Senators Bill Cassidy of Louisiana and Cynthia Lummis of Wyoming introduced the Mined in America Act on Monday, a bill aimed at pulling more Bitcoin mining activity, and more importantly, Bitcoin mining hardware manufacturing, back onto US soil.
The bill also takes a step that crypto advocates have been pushing for since last year: formally writing President Donald Trump’s Strategic Bitcoin Reserve executive order into law.
At its core, the bill would direct the Department of Commerce to set up a voluntary “Mined in America” certification program for crypto mining facilities and mining pools.
To qualify, certified operations would be required to phase out mining equipment tied to companies linked to foreign adversaries, a thinly veiled reference to Chinese manufacturers, and shift toward domestically built hardware instead.
“Digital asset mining is a big part of our economy. We should be doing it here in America,” Cassidy said in a statement Monday.
The China problem nobody wants to talk about
The bill puts a spotlight on a contradiction that has been sitting uncomfortably in plain sight. The US currently accounts for roughly 38 percent of the Bitcoin network’s total computing power, more than double that of second-place Russia, making it the clear global leader in mining activity.

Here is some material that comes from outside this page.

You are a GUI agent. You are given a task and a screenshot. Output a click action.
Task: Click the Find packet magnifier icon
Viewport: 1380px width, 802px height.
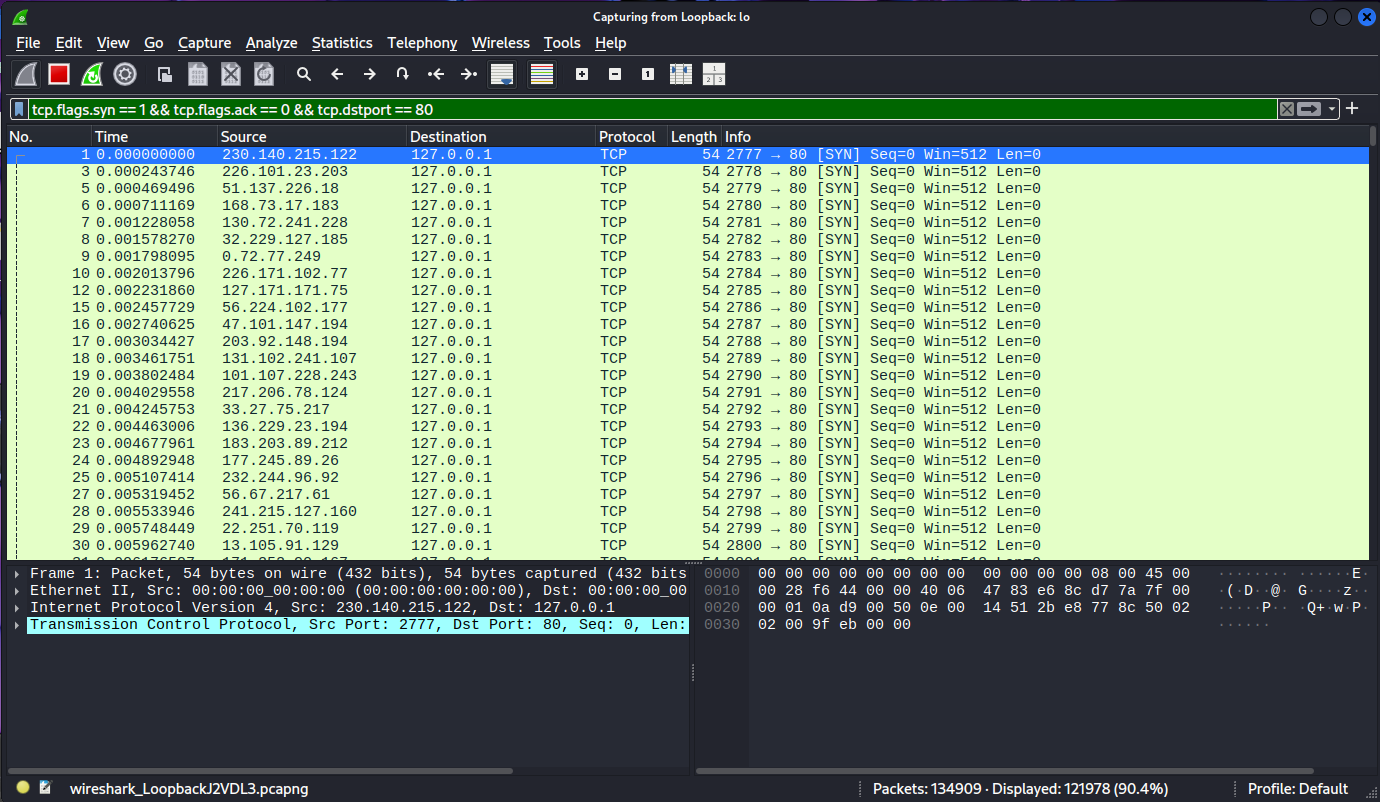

Yet 97 percent of the actual hardware running those mining operations is made by just two Chinese companies: Bitmain and MicroBT. That gap between operational dominance and manufacturing dependence is precisely what the bill is targeting.
Dennis Porter, CEO of Satoshi Action Fund, one of the bill’s backers, put it plainly: “America controls 38 percent of the world’s Bitcoin hash rate, but 97 percent of the hardware powering it comes from China. That is not leadership, that is a liability.”
The vulnerability appears to not just be theoretical. Starting in late 2024, US Customs and Border Protection paused shipments of thousands of Bitmain ASIC mining machines, the specialized computers used to mine Bitcoin, at US ports for several months, disrupting mining companies that had been waiting on hardware deliveries.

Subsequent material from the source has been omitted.